Tuz = Yüksek Tansiyon = İnme
Tuzu sofraların baş tacı etmekten vazgeçmenin zamanı geldi de geçiyor bile. Tuzun azaltılması yönündeki telkinler giderek artıyor. Türk Hipertansiyon ve Böbrek Hastalıkları Derneği ile Türk Nefroloji Derneği’nin ortak toplantılarında tuz, hipertansiyon ve nihayet inmenin (felç) birbiriyle doğrudan ilişkili olduğu vurgulandı. Tuz tansiyonu yükselterek inmeye neden oluyor. Ayrıca inme riskini tansiyondan bağımsız olarak da doğrudan artırıyor. Prof. Dr. Şahsuvar Ertürk, Prof. Dr. Şerefnur Öztürk ve Prof. Dr. Mustafa Arıcı’nın konuyla ilgili anlattıkları çarpıcı:
* Dünyada her yıl 3 milyon kadın ve 2.5 milyon erkek inme geçirerek hayatını kaybediyor.
* Günlük tuz tüketiminin 1 gram bile azaltılması, inmeye bağlı ölümleri yüzde 5, kalp krizine bağlı ölümleri yüzde 3 azaltıyor.

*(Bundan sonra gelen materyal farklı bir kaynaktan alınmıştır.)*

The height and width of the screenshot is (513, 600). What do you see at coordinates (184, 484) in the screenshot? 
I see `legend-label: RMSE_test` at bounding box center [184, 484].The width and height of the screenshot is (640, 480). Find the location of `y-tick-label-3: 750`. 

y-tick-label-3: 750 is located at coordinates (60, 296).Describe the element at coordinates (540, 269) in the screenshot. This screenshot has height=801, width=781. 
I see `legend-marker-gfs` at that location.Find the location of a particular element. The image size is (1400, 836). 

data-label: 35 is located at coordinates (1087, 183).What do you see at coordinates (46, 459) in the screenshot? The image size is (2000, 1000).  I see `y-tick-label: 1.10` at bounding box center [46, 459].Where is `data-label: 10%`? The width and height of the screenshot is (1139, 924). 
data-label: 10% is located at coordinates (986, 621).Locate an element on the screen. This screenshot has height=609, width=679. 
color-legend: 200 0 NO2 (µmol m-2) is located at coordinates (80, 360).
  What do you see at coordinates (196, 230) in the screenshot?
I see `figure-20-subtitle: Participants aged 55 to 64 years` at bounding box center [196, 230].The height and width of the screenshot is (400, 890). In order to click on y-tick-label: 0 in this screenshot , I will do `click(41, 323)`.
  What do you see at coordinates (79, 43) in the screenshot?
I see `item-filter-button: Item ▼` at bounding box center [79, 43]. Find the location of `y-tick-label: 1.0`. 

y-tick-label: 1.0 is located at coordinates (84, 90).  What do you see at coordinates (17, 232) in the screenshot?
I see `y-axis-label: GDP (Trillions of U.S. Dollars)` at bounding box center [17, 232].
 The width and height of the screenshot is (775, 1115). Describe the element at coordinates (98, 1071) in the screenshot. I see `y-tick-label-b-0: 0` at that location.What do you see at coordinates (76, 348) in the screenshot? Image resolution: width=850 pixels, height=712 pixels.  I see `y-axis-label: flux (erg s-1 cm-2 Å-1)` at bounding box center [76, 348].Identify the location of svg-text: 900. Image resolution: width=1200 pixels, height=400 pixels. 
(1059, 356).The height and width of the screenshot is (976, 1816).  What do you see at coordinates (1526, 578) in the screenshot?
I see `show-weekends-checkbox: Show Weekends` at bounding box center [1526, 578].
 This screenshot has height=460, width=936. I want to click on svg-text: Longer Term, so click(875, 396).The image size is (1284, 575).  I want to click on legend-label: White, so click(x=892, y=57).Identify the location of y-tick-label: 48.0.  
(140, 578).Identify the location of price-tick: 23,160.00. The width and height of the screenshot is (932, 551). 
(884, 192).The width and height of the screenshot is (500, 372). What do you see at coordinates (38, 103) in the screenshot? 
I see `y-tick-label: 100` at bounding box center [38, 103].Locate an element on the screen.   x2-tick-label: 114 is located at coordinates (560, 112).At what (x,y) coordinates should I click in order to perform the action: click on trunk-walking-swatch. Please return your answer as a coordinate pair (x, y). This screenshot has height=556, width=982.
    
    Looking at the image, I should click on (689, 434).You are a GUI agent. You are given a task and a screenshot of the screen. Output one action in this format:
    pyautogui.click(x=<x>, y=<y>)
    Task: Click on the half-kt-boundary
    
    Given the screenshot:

Biraz daha fedakarlık yapıp 6 gram azaltırsanız, inmeye bağlı ölümler yüzde 23, kalp krizine bağlı ölümler yüzde 16 azalıyor.
* Türkiye’de günde ortalama 18 gram tuz tüketiliyor. İdeali en fazla günde 6 gram almak. Yediğiniz hiçbir şeye ek tuz atmanıza gerek yok. Birçok gıdada sodyum (tuz) zaten bulunuyor. Bu bile vücudun ihtiyacını karşılamaya yeter.